**SUPPLIED RECORDS**

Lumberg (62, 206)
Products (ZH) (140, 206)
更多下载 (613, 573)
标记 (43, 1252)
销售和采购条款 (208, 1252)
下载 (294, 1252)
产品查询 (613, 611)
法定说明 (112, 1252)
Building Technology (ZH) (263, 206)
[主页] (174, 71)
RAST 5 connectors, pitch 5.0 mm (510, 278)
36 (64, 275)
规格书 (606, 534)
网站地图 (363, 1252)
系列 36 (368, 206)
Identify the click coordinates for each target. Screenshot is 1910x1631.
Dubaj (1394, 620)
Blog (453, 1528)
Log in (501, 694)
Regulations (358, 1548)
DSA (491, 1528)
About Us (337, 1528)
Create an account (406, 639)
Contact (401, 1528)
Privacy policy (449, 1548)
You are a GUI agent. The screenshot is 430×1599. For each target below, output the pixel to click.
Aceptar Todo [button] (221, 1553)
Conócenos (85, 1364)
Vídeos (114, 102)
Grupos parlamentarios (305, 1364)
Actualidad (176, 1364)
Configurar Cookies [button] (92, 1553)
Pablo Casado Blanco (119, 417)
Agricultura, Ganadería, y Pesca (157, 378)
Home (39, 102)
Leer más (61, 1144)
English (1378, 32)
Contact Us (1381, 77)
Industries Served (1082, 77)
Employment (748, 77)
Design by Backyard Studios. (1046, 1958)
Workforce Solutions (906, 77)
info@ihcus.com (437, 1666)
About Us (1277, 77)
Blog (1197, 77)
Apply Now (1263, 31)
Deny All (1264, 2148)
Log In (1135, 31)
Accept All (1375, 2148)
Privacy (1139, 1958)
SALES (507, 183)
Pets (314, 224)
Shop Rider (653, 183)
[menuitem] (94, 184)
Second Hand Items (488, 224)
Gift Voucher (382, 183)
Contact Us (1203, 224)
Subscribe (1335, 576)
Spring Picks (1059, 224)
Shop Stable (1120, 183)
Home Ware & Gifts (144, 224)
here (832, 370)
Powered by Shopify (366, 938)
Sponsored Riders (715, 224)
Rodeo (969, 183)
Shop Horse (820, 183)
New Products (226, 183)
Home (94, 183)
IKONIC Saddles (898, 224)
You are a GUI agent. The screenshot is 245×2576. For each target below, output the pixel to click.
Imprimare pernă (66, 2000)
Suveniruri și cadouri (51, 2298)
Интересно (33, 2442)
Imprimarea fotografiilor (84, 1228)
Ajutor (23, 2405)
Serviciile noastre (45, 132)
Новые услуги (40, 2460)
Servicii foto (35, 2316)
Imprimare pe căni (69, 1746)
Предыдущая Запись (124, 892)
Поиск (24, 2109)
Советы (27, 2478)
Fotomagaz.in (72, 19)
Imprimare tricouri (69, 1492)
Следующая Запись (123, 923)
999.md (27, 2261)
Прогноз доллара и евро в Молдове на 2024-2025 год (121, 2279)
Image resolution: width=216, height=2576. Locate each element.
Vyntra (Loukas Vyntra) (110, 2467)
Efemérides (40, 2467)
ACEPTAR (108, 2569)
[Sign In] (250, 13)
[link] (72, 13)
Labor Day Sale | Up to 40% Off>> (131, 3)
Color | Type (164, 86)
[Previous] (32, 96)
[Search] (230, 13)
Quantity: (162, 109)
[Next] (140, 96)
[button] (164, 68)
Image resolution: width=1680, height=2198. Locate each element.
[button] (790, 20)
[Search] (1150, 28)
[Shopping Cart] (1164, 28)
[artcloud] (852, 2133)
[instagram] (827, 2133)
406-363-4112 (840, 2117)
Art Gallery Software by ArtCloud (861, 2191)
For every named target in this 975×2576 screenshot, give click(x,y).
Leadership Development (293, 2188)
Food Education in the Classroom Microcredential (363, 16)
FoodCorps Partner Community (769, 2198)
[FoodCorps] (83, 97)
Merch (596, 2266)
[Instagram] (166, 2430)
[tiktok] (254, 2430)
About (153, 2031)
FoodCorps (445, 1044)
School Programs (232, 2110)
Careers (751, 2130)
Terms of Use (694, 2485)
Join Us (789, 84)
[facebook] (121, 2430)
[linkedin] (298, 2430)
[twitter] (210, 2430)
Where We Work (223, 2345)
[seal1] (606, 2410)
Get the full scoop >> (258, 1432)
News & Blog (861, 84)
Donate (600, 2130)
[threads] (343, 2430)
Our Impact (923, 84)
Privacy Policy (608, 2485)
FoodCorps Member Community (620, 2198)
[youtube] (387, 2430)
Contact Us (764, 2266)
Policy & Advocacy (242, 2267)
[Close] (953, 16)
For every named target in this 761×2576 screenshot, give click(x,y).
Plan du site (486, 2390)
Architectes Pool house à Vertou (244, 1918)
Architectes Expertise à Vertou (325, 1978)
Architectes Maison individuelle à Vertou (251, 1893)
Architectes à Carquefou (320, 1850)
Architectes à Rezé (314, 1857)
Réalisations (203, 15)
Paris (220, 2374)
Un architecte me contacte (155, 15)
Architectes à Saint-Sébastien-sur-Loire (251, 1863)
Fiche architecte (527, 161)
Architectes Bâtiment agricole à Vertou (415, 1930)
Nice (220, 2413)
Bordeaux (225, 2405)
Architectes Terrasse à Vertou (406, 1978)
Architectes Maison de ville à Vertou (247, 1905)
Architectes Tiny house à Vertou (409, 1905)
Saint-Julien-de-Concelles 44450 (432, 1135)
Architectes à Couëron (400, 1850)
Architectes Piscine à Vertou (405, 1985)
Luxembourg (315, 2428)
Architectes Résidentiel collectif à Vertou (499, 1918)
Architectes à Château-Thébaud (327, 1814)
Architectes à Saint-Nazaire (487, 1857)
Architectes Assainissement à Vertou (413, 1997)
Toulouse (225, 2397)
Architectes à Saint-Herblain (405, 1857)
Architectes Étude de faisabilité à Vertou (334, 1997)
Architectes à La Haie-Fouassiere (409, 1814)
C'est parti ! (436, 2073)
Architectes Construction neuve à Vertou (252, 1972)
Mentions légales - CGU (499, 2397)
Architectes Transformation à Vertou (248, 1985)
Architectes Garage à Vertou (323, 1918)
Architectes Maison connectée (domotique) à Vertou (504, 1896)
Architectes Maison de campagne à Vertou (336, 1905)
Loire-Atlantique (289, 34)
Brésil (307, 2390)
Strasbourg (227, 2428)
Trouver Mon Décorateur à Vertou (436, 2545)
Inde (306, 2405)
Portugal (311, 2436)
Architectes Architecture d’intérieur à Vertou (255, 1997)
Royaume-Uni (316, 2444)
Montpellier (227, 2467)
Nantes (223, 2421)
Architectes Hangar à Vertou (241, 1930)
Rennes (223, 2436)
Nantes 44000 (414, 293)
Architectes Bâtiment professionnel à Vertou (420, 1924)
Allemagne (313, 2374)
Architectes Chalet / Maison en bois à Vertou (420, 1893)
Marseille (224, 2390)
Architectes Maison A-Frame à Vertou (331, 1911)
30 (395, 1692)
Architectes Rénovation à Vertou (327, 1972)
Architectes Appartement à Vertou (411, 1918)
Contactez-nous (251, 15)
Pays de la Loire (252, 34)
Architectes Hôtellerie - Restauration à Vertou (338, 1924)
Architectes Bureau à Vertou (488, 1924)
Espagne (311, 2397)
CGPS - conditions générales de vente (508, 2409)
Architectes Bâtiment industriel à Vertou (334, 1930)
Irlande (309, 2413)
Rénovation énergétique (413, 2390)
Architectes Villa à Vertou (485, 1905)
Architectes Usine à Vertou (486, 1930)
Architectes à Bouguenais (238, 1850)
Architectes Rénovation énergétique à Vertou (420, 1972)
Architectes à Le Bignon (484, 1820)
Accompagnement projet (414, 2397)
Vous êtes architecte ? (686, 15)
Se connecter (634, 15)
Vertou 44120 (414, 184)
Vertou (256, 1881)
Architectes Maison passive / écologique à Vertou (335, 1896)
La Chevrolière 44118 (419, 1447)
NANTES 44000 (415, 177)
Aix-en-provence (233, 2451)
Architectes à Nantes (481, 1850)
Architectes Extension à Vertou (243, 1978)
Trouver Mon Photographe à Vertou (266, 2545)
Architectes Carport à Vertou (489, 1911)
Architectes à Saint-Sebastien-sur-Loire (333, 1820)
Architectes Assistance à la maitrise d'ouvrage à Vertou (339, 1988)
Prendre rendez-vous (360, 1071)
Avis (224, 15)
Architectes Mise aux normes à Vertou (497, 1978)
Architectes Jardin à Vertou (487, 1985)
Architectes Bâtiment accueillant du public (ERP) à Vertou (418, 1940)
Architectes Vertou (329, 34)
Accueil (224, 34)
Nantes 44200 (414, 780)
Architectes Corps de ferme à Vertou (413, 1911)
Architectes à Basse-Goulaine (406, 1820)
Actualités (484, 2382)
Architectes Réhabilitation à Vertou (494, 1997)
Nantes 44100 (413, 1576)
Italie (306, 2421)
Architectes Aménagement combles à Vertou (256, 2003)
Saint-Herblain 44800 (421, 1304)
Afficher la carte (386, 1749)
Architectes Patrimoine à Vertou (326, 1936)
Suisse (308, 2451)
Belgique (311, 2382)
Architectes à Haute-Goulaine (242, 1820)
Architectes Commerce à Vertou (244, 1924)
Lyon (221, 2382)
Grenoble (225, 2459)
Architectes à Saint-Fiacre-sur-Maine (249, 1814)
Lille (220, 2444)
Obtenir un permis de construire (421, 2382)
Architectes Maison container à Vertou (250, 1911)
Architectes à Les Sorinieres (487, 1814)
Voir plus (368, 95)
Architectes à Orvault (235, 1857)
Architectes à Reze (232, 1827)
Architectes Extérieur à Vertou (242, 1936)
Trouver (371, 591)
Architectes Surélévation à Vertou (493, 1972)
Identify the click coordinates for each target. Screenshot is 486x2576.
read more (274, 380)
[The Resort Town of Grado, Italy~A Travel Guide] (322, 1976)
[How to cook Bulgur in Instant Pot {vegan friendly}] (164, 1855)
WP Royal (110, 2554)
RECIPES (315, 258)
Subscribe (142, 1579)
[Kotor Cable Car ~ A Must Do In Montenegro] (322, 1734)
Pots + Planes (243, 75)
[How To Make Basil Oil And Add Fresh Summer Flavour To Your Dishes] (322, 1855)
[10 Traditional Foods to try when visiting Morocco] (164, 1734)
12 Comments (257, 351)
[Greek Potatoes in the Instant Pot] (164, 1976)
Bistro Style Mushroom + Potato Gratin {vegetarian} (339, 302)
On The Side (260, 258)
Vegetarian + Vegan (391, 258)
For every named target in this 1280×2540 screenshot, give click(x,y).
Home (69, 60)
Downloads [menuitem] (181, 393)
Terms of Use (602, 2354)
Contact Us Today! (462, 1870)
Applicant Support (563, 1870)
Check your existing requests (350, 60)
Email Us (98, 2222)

**WHAT TO DO**
Please transcribe exactly the lines above from the line that has "Architectes Maison connectée" up to and including the line that has "Irlande (309, 2413)"; no other line belongs in the answer.

**WRITTEN SOLUTION**
Architectes Maison connectée (domotique) à Vertou (504, 1896)
Architectes Maison de campagne à Vertou (336, 1905)
Loire-Atlantique (289, 34)
Brésil (307, 2390)
Strasbourg (227, 2428)
Trouver Mon Décorateur à Vertou (436, 2545)
Inde (306, 2405)
Portugal (311, 2436)
Architectes Architecture d’intérieur à Vertou (255, 1997)
Royaume-Uni (316, 2444)
Montpellier (227, 2467)
Nantes (223, 2421)
Architectes Hangar à Vertou (241, 1930)
Rennes (223, 2436)
Nantes 44000 (414, 293)
Architectes Bâtiment professionnel à Vertou (420, 1924)
Allemagne (313, 2374)
Architectes Chalet / Maison en bois à Vertou (420, 1893)
Marseille (224, 2390)
Architectes Maison A-Frame à Vertou (331, 1911)
30 (395, 1692)
Architectes Rénovation à Vertou (327, 1972)
Architectes Appartement à Vertou (411, 1918)
Contactez-nous (251, 15)
Pays de la Loire (252, 34)
Architectes Hôtellerie - Restauration à Vertou (338, 1924)
Architectes Bureau à Vertou (488, 1924)
Espagne (311, 2397)
CGPS - conditions générales de vente (508, 2409)
Architectes Bâtiment industriel à Vertou (334, 1930)
Irlande (309, 2413)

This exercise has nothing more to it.